Shanghai is considering setting up a special taskforce to control its huge numbers of homeless people and beggars.
It is a problem China's largest city was famous for in its wild pre-communist days when it was known by such names as the City of Adventurers or Paris of the East.
Stark divisions between rich and poor have reappeared now that Shanghai is leading the way in the revival of no-holds-barred capitalism espoused by today's Chinese leadership.
Shanghai has a floating population of three million migrants
"We are coping with an increasing army of beggars on the streets of Shanghai," senior police officer Pan Zihan was quoted as saying by the Shanghai Daily newspaper.
Police have asked the city government to set up a new team to deal with the problem, made up of officers from the Public
Security Bureau and officials from the Civil Affairs Bureau and the Construction and Management Commission, said the paper.
Part of the problem stems from the large number of migrants coming from rural areas to the city in search of work. Many end up begging on the streets.

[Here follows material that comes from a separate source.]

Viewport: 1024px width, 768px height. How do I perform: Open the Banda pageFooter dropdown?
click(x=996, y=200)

China's migrant population is currently put at 130 million, including 50 million registered as temporary residents in urban areas.
Shanghai, with a total population of nine million, has a floating population of some three million migrants.

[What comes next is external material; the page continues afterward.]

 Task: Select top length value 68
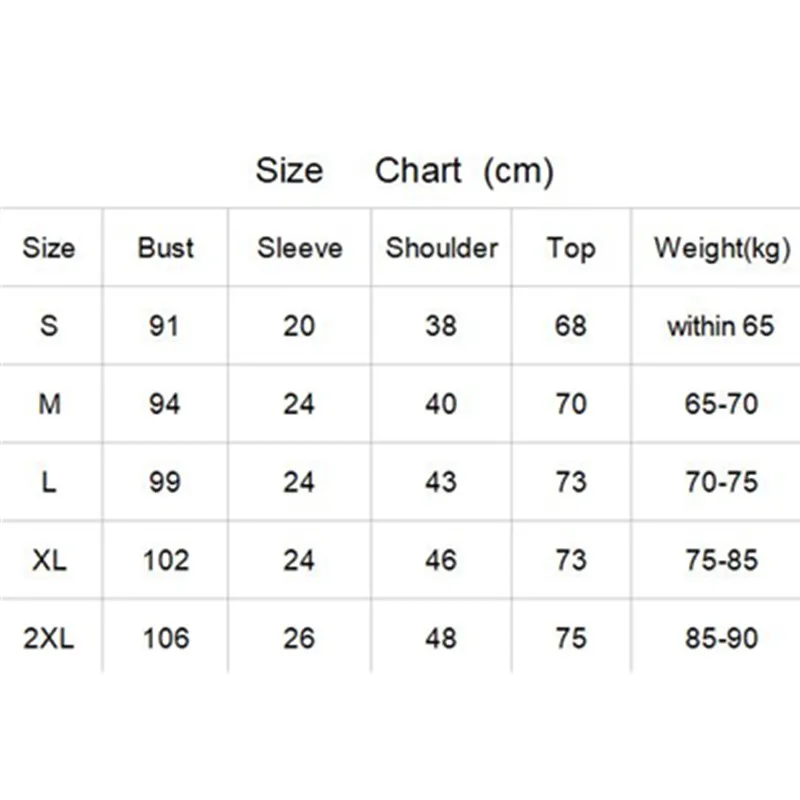(570, 326)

Until recently, police in China tended to give beggars short shrift - either arresting or deporting them to their home provinces or simply chasing them away from main streets and busy stations.

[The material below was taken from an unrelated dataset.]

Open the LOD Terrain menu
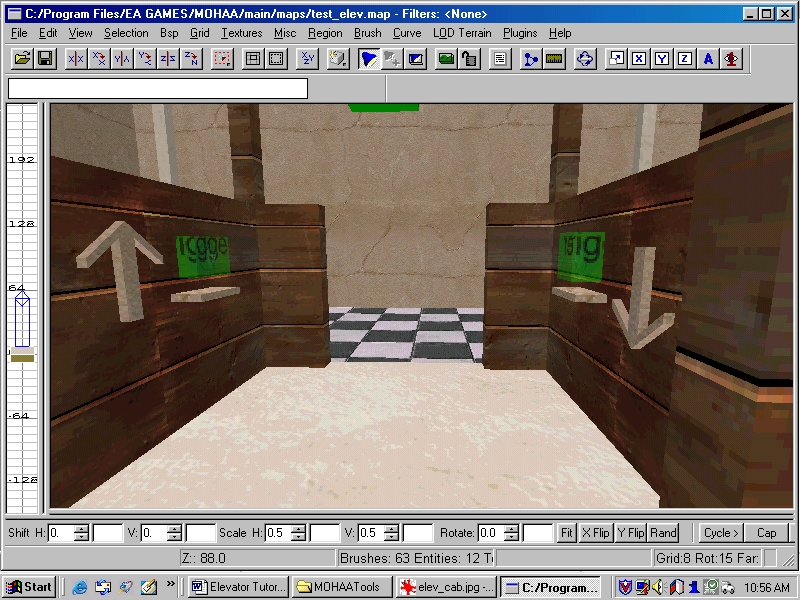800x600 pixels. click(462, 33)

But new rules governing police behaviour came into force in August after a national scandal over the fate of a young graduate, Sun Zhigang, who was detained as a vagrant and beaten to death in official custody.
Under the new regulations, arrest or forced deportation of beggars is illegal. Those who cannot afford a ticket home must be given a certificate to cover the cost of the trip by train or bus.
Police are also obliged to help anyone who is homeless or disabled and any wandering children and elderly people and send them to welfare centres, where they are entitled to free food and shelter for limited periods.
The more generous treatment is said to have encouraged even more people to try begging for a living.
"You can't walk down the street without being accosted by lots of people, young and old, asking for money," one resident told BBC News Online.
Articles in the state-run media have been complaining that beggars have become more "presumptuous" and often pretend to be what they are not
Criminal gangs press young and economically disadvantaged children to beg in exchange for food, room and board, said one report.
Disabled children are being "taken care" of by a boss beggar who uses a taxi to send them out onto the streets and pick them up after a 12-hour shift, said another.
How the city would like to be seen - "clean, modern and civilised"
The former detention system should not have been abolished until a workable new system had been set up, said Zhang Henian, a researcher with the Population Institute of the Shanghai Academy of Social Sciences.
"It's such a big issue in China because of the huge size of the floating population. You can't say we will improve it by looking at it on a day-to-day basis. It's been too sudden and there should have been a better designed system ready to start," he said.
The city government says it is aware of the scale of the problem and is working on measures to deal with it.
"We need to learn from the successful experiences of cities in other countries facing similar issues. But we also need to proceed according to China's specific conditions and laws," Shanghai government spokeswoman Jiao Yang told the BBC.
China's richest cities often display big posters with slogans extolling their desire to be "clean, modern and civilised".
"It sounds as if this taskforce is part of that trend," said Louise Beynon, an anthropologist based in China for the past ten years.
"The authorities have a sterile vision of modernity, and want to sweep away anything they regard as 'dirty' - including street stalls and beggars, " she said.